From the Times Online:

Tom Bernstein went to Yale University with Bush and co-owned the Texas Rangers baseball team with him. In 2004 he donated the maximum $2,000 to the president’s reelection campaign and gave $50,000 to the Republican National Committee. This year he is switching his support to Obama. He is one of many former Bush admirers who find the Democrat newcomer appealing.

Matthew Dowd, Bush’s chief campaign strategist in 2004, announced last month that he was disillusioned with the war in Iraq and the president’s “my way or the highway” style of leadership – the first member of Bush’s inner circle to denounce the leader’s performance in office.

Although Dowd has yet to endorse a candidate, he said the only one he liked was Obama. “I think we should design campaigns that appeal, not to 51% of the people, but bring the country together as a whole,” Dowd said.

Bernstein is a champion of human rights, who admires Obama’s call for action on Darfur, while Dowd’s opposition to the war has been sharpened by the expected deployment to Iraq of his son, an Arabic-speaking Army intelligence specialist.

But last week a surprising new name joined the chorus of praise for the antiwar Obama – that of Robert Kagan, a leading neoconservative and co-founder of the Project for the New American Century in the late 1990s, which called for the overthrow of Saddam Hussein.

Kagan is an informal foreign policy adviser to the Republican senator John McCain, who remains the favoured neoconservative choice for the White House because of his backing for the troops in Iraq.

But in an article in the Washington Post, Kagan wrote approvingly that a keynote speech by Obama at the Chicago Council on Global Affairs was “pure John Kennedy”, a neocon hero of the cold war.

In his speech, Obama called for an increase in defence spending and an extra 65,000 soldiers and 27,000 marines to “stay on the offense” against terrorism and ensure America had “the strongest, best-equipped military in the world”. He talked about building democracies, stopping weapons of mass destruction and the right to take unilateral action to protect US “vital interests” if necessary, as well as the importance of building alliances.

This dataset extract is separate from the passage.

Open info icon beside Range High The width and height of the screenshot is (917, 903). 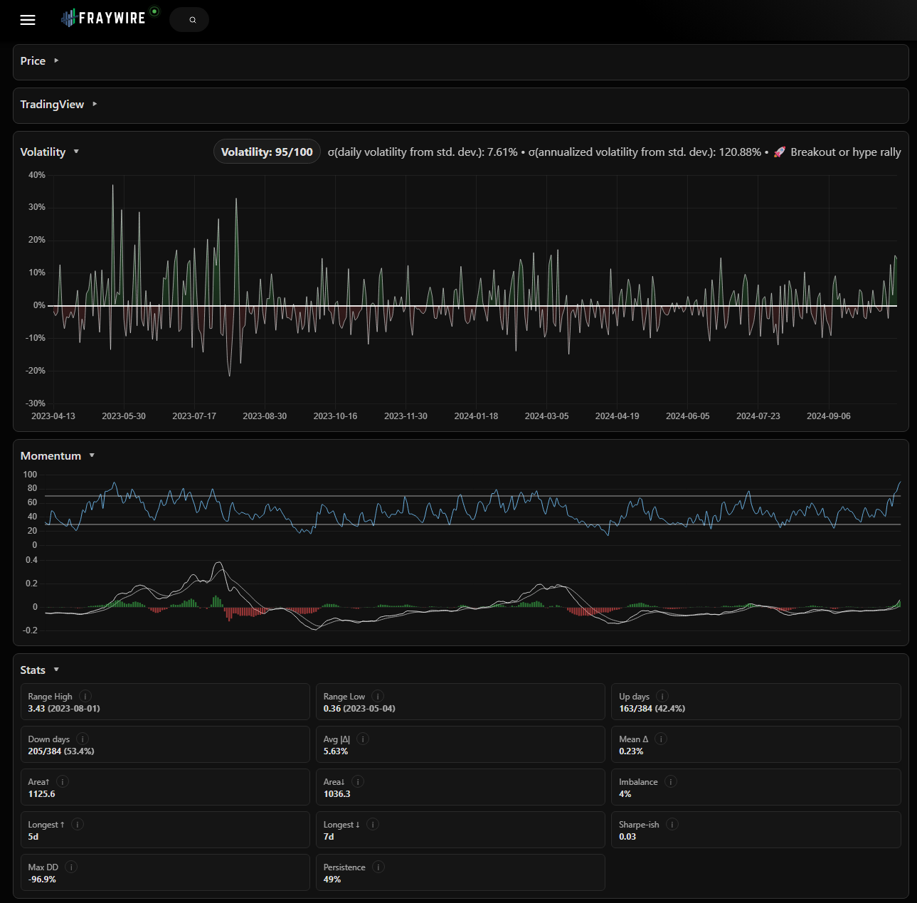click(x=85, y=697)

“Personally, I liked it,” Kagan wrote.

Disagreements on the war have not stopped John Martin, a Navy reservist and founder of the website Republicans for Obama, from supporting the antiwar senator. He joined the military after the Iraq war and is about to be deployed to Afghanistan.

“I disagree with Obama on the war but I don’t think it is a test of his patriotism,” Martin says. “Obama has a message of hope for the country.”

Huh? Republicans are jumping ship and heading over to... Barack Obama? Next you'll tell me the French socialist candidate lost the election.


Sarkozy - We take what we can get

Chances were about nil that France would elect a non-statist. Anyway, the big news from France that I personally have been shocked and troubled by was the Muslim riots that were apparently followed up for the next year by a daily burning of an average of 112 cars. The riots started on October 27 2005, and one year later, on October 21 2006 the Times reported:

The figures are stark. An average of 112 cars a day have been torched across France so far this year and there have been 15 attacks a day on police and emergency services. Nearly 3,000 police officers have been injured in clashes this year. Officers have been badly injured in four ambushes in the Paris outskirts since September. Some police talk of open war with youths who are bent on more than vandalism.

“The thing that has changed over the past month is that they now want to kill us,” said Bruno Beschizza, the leader of Synergie, a union to which 40 per cent of officers belong. Action Police, a hardline union, said: “We are in a civil war, orchestrated by radical Islamists.”

Even more troubling are the related phenomenon of the no-go areas. The Times article mentions these without explaining them (presumably because their readers are assumed to already know all about them):

Nicolas Sarkozy, the Interior Minister who hopes to win the presidency next May, has once again taken the offensive, staging raids on the no-go areas and promising no mercy for the thugs who reign there.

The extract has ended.